[Source document Boundary: Start]
Celebrating a bright outcome on a rainy day

Celebrating a bright outcome on a rainy day

A wet Super Sunday helps up the totals for mega-phonathon

Lisa Israel and Ellen Zimmerman, cochairs of Super Sunday 2011, announce an increase in the midday pledge total.
Lisa Israel and Ellen Zimmerman, cochairs of Super Sunday 2011, announce an increase in the midday pledge total.

If anyone had put some money aside “for a rainy day,” this past Sunday, Dec. 12, was a great time to give it to a good cause. Volunteers calling on behalf of the Jewish Federation of Central New Jersey’s 2011 annual campaign were asking donors to do just that and they responded generously.

Super Sunday — the mega-phonathon that is the federation’s largest fund-raising event of the year — pulled in $524,257, almost $100,000 more than last year, with $1,512 raised for Israel Emergency Fire Relief. That figure was set to rise during Super Week, with volunteers scheduled to make calls on Tuesday, Wednesday, and Thursday evenings.

At the Wilf Jewish Community Campus in Scotch Plains, around 500 people —including a lineup of political and civic leaders — gathered to support the cause, along with their children.

That the weather was decidedly wet seemed to be on their side. Don Rosenthal of Westfield, the federation’s chair of financial resource development, said, “I think more people than usual were answering their phones — maybe because the rain kept them at home.”

Despite this assessment, callers were frustrated by the number of answering machines they encountered, and by the unusually high number of those who did answer saying they couldn’t give this year because of financial hardship. Callers took the names and contact information for a few dozen people who said they could benefit from help from the federation or one of its beneficiary agencies, Jewish Family Service of Central New Jersey.

But by all accounts, a spirit of generosity prevailed. By early afternoon, the totals were running higher than last year’s — just over $273,000, compared to $248,000 in 2009. Rosenthal said, “I think fewer people are giving, but those who are giving are giving more than before.”

A lot of young people took to the phones. “Wouldn’t you find it harder to say ‘no’ to a 14-year-old than a 60-year-old?” asked a woman closer to the latter age. The teens themselves, who are supposed to be in ninth grade or above to make calls, said they were having a hard time too, but some were sympathetic to the plight of those who did not make a pledge.

“I don’t like putting down ‘refused,’” one boy said, as he filled in his call response slip. “It’s not that they were refusing to give; they just can’t.”
[Source document Boundary: End]
[Recorded data Boundary: Start]
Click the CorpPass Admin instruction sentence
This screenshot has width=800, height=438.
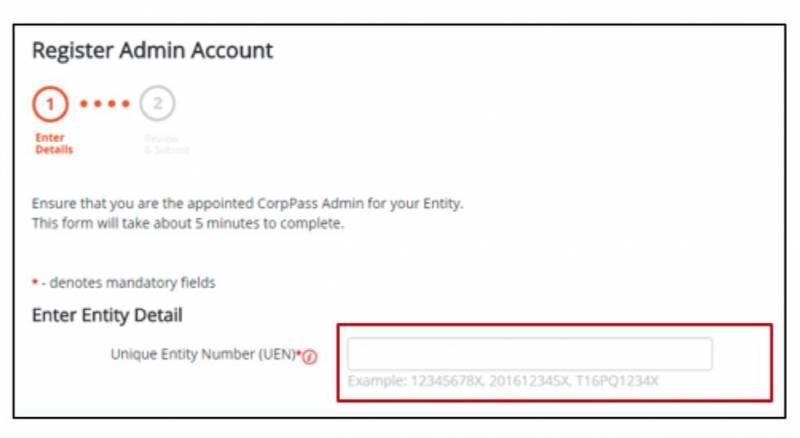click(247, 204)
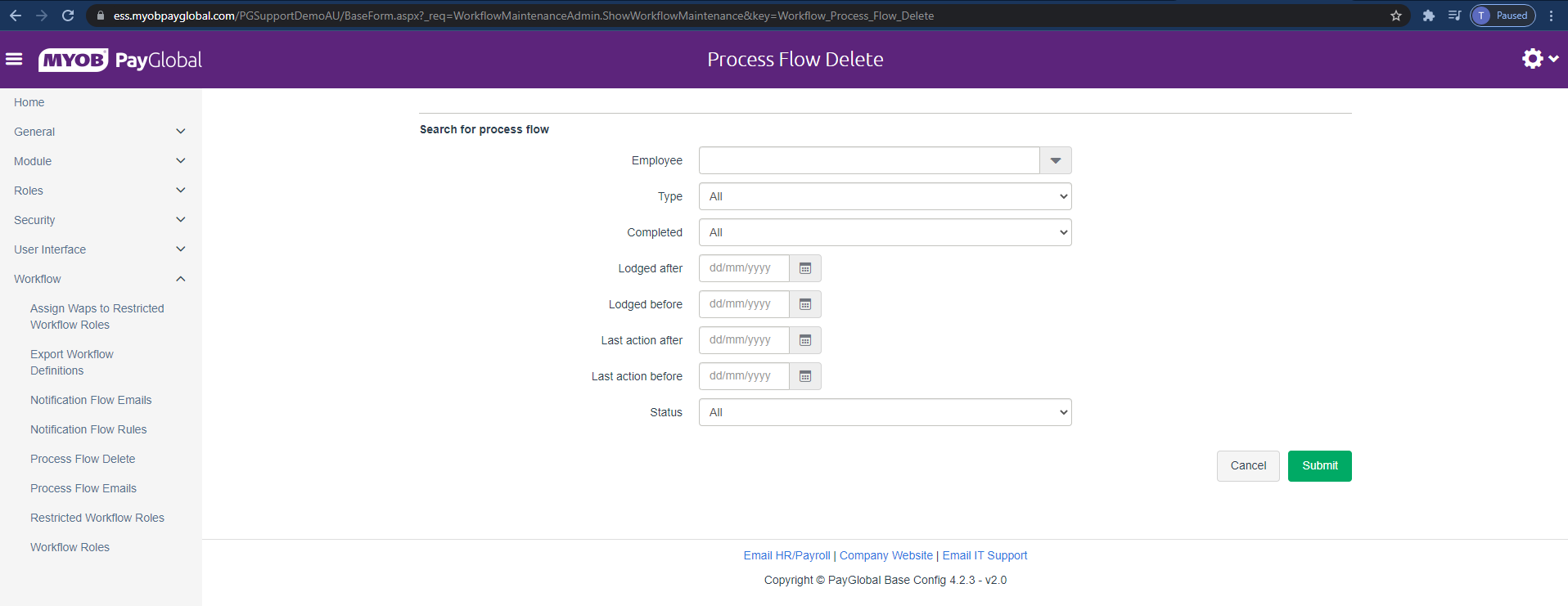Open the Completed dropdown
1568x606 pixels.
[885, 232]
[Recorded data Boundary: End]
Work request A ::
Please copy everything in the Super Sunday article from "But by all accounts, a" down to "make a pledge.".
Work request B ::
Decide whether each statement agrees with the Super Sunday article, answering yes or no and quoting the deciding words: (i) Super Sunday brought in $524,257. (ii) Teens had to be in tenth grade or above to make calls. (iii) About 500 people gathered at the Wilf Jewish Community Campus in Scotch Plains.
The rows are separate from the Super Sunday article.

Exercise output A ::
But by all accounts, a spirit of generosity prevailed. By early afternoon, the totals were running higher than last year’s — just over $273,000, compared to $248,000 in 2009. Rosenthal said, “I think fewer people are giving, but those who are giving are giving more than before.”

A lot of young people took to the phones. “Wouldn’t you find it harder to say ‘no’ to a 14-year-old than a 60-year-old?” asked a woman closer to the latter age. The teens themselves, who are supposed to be in ninth grade or above to make calls, said they were having a hard time too, but some were sympathetic to the plight of those who did not make a pledge.

Exercise output B ::
(i) Yes: "pulled in $524,257"
(ii) No: "who are supposed to be in ninth grade or above to make calls"
(iii) Yes: "At the Wilf Jewish Community Campus in Scotch Plains, around 500 people"